━━━━━ SUPPLIED MATERIAL ━━━━━
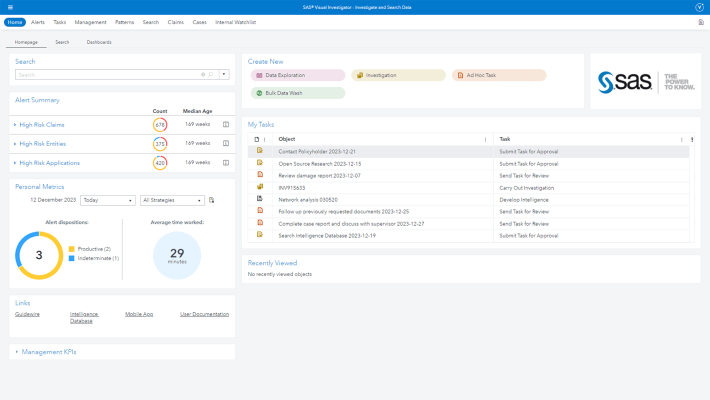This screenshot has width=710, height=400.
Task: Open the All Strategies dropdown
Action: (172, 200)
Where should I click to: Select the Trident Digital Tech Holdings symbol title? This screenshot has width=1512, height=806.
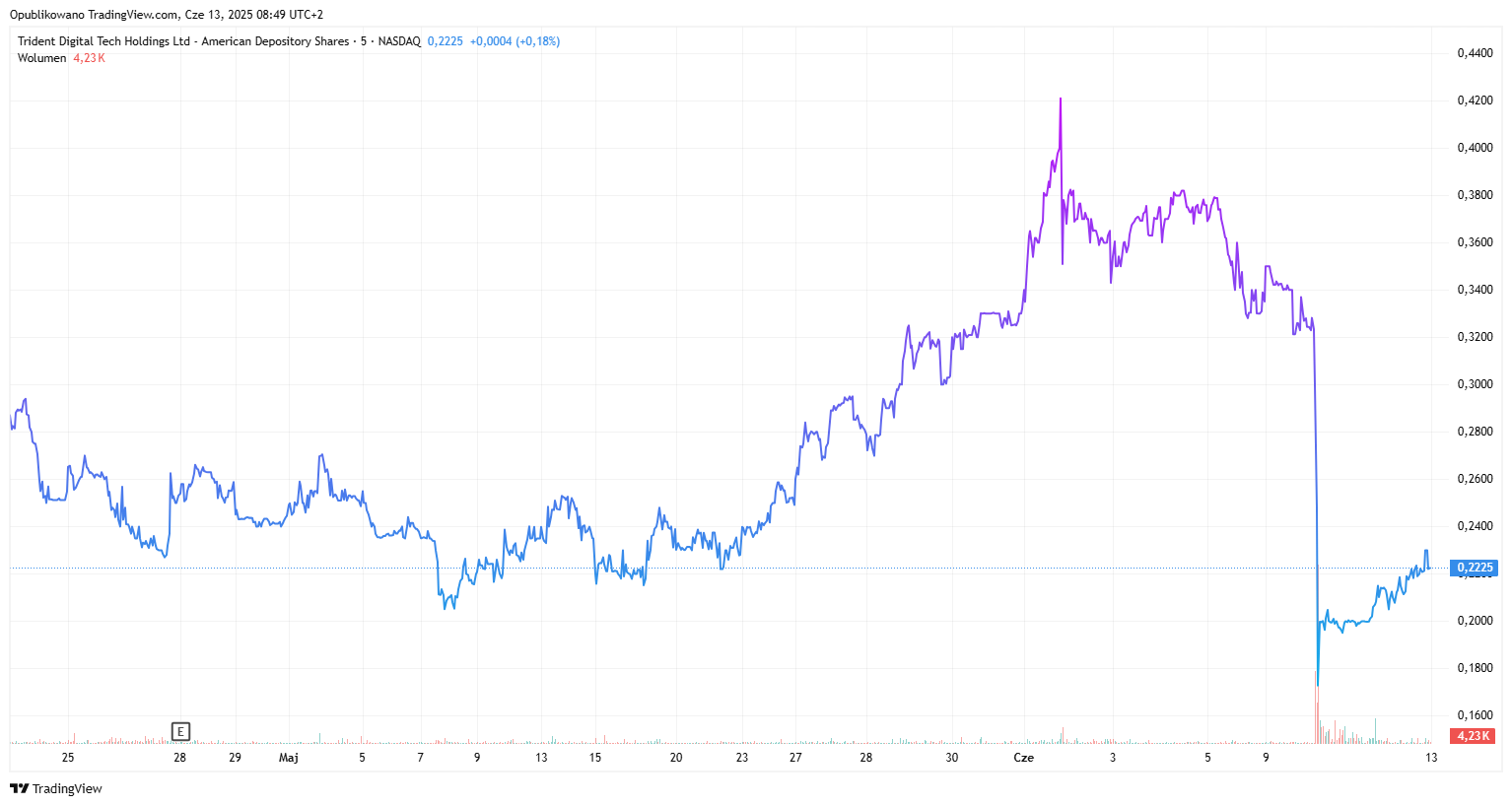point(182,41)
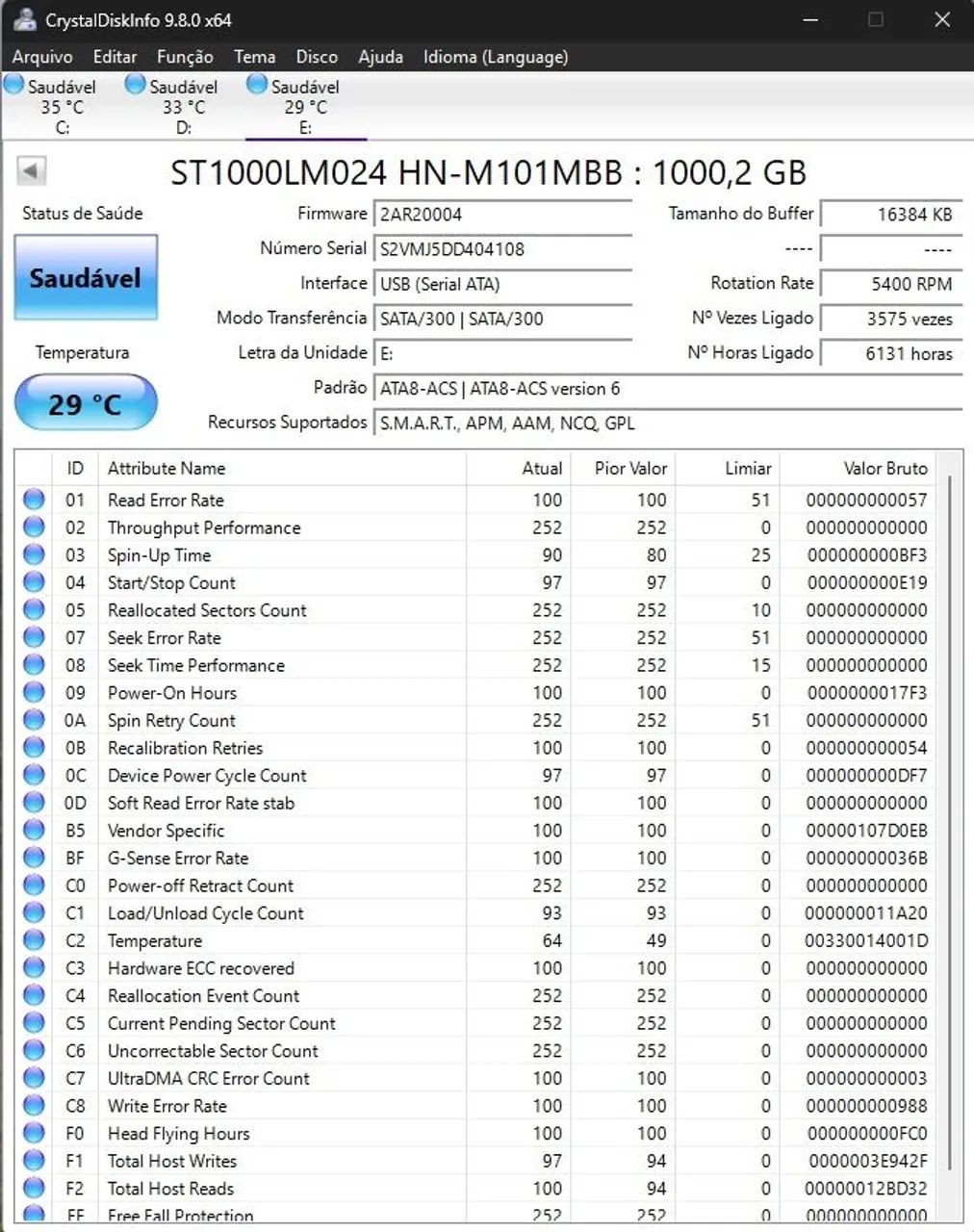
━━━━━
Duplicate these lines word for word, leaving out the pictures.

This screenshot has width=710, height=400.
Task: Open the All Strategies dropdown
Action: (172, 200)
Where should I click to: Select the Trident Digital Tech Holdings symbol title? This screenshot has width=1512, height=806.
point(182,41)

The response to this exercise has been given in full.